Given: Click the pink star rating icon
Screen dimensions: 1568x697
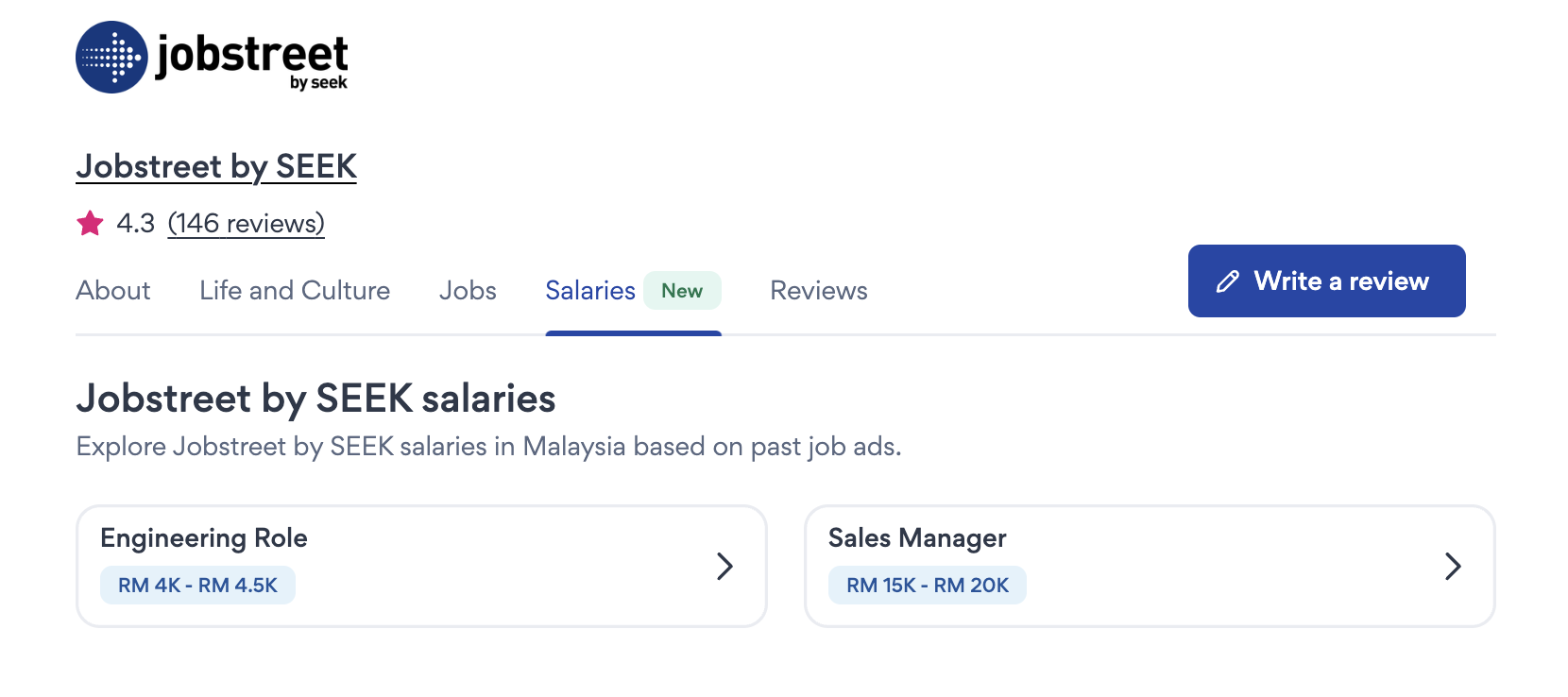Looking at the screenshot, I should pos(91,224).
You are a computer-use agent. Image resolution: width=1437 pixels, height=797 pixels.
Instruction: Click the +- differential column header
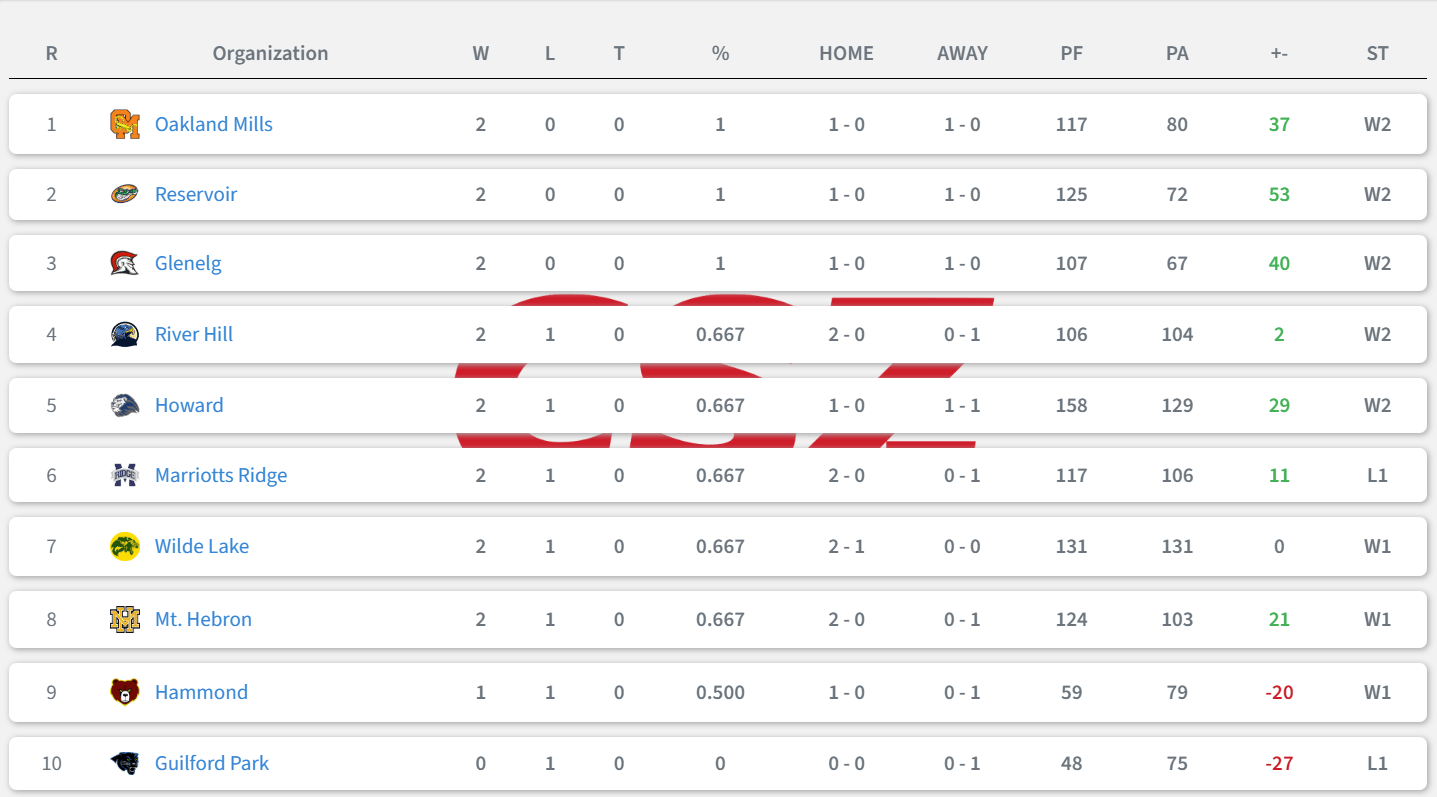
______________________________
▶ Required action:
Leaving every picture out, write out exactly the lines from the one that holds "Screen dimensions: 1568x697" through the end of the listing, both included.

▶ Solution to this exercise:
Screen dimensions: 1568x697
Looking at the screenshot, I should pos(91,224).
You are a computer-use agent. Image resolution: width=1437 pixels, height=797 pixels.
Instruction: Click the +- differential column header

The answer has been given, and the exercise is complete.